■ **Selected extract**
>>

Further, Hon’ble Supreme Court in the case of Eicher Motors Ltd. v. Union of India 1999 (106) E.L.T. 3 (S.C.) has held that that the credit is as good as the tax paid. Said principle was also reiterated in the case of Collector of Excise v. Dai Ichi Karkaria Ltd. 1999 (112) E.L.T. 353 (S.C.)

Conclusion:

As per above views, intent of the GST Council as well as the legislators in inserting the given proviso has itself proved that the Board has accepted the anomaly in the provisions of the Act and interest should be charged on net liability. Interest calculation on gross liability is injustice and harsh step by the government. Board should come out with clarification on it otherwise litigation will increase to high level. Trade is waiting for a positive response from the board.

<<

■ **Supplied records**
>>

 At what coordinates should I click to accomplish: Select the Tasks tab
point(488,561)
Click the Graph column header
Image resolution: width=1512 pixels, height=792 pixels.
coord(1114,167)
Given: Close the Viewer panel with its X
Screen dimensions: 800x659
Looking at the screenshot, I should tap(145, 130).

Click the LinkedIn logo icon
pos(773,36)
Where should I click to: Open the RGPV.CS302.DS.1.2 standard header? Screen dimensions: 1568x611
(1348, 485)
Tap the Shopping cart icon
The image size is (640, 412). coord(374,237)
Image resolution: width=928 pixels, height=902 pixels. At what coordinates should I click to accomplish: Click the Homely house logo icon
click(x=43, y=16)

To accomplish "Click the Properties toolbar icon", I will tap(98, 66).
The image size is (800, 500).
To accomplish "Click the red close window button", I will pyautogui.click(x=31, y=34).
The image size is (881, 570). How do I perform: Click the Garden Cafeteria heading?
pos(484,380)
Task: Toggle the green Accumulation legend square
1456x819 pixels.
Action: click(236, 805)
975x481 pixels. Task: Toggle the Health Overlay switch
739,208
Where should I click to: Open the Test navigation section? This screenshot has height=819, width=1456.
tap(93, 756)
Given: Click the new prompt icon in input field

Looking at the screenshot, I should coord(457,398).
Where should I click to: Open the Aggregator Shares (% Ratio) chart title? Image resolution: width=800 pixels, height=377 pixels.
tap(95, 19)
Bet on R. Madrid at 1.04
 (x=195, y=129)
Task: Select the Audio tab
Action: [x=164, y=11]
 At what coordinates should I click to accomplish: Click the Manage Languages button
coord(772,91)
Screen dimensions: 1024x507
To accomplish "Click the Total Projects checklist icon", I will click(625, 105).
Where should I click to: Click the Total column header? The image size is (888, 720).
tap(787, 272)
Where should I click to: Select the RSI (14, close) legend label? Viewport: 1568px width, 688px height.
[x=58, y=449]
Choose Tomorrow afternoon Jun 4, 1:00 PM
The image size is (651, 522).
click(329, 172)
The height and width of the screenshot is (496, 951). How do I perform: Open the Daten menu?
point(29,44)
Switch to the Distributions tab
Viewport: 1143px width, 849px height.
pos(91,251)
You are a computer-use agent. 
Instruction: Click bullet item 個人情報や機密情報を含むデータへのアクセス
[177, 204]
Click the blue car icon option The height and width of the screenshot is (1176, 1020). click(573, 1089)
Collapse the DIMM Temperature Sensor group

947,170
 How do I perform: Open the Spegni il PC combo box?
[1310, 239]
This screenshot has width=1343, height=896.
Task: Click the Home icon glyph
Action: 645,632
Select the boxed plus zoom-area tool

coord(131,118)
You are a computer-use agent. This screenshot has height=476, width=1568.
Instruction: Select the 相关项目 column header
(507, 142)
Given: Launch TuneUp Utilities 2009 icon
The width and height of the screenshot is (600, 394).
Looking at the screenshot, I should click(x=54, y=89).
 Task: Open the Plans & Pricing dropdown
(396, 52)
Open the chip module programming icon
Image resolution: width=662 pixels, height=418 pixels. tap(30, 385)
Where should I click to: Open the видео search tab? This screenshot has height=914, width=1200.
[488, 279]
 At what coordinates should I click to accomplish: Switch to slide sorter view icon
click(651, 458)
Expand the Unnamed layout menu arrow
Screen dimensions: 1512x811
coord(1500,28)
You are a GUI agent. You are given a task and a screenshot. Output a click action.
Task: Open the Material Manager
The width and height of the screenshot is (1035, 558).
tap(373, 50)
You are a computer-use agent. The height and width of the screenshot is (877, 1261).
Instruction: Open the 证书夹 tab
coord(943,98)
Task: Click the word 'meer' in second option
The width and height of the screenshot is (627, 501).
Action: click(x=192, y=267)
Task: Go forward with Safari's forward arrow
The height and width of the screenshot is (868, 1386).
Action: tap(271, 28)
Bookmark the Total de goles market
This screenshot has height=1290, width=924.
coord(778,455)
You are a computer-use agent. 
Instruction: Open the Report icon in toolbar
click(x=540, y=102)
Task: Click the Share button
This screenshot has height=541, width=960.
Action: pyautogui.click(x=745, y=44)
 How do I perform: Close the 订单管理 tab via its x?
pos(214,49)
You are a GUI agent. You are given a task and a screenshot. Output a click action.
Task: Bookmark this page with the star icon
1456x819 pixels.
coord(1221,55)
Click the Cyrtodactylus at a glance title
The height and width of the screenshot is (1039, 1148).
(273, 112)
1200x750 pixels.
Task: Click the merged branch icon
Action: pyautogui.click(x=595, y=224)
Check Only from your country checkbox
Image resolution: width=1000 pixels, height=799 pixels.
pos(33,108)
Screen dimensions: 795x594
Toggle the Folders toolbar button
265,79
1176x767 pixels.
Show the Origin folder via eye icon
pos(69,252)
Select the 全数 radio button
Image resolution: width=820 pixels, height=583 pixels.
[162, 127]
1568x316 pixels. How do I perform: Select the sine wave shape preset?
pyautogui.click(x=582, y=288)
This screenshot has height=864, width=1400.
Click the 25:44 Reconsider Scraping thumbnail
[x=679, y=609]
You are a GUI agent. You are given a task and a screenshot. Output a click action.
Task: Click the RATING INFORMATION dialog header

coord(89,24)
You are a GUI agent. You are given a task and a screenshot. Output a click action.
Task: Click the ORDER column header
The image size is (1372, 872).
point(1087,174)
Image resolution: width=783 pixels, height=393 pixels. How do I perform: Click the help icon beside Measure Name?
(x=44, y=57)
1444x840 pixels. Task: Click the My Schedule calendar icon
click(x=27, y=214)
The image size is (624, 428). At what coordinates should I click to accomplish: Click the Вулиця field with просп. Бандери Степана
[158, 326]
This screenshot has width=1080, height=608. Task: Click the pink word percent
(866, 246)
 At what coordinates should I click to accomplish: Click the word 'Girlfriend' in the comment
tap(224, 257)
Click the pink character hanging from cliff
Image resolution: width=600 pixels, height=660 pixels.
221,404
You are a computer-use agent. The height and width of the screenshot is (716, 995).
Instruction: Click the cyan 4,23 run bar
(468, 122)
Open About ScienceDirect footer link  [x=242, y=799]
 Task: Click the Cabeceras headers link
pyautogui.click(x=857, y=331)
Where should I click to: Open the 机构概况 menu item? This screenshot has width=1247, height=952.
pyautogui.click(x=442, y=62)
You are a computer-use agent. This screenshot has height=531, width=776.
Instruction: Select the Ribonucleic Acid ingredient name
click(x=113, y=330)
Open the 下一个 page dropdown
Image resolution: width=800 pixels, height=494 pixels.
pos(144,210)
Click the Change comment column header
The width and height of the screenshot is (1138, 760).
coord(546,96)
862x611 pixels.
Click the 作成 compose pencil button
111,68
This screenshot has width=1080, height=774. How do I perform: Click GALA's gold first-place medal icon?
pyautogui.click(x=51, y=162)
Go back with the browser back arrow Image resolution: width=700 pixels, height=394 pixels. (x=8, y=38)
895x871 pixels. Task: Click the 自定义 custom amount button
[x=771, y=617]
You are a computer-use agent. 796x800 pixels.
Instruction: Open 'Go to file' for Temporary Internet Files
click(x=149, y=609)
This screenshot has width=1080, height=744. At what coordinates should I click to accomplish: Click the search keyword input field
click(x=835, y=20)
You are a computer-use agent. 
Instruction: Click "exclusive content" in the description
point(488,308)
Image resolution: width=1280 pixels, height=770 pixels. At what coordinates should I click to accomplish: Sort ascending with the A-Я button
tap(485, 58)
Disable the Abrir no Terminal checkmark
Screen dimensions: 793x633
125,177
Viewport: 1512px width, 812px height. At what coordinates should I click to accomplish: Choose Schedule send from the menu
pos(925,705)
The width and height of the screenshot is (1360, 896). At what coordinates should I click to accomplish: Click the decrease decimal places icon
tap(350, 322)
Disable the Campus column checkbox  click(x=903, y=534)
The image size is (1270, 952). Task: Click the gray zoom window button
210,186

<<

■ **To be done**
Pick up the commentary on charging GST interest on net liability after its final sentence and carry it forward.

■ **Final answer**
We hope that Government would walk on one of the important themes of its Economic Survey 2019 – 20 that the nation must respect businessmen as they create wealth and also jobs, which is the need of the hour and essential for boosting economic growth in sustained manner.

(Views expressed above are of the author himself. We do not take any responsibility of any action taken based on above views. Author can be reached at 8958419004 or camittal.tax@gmail.com.)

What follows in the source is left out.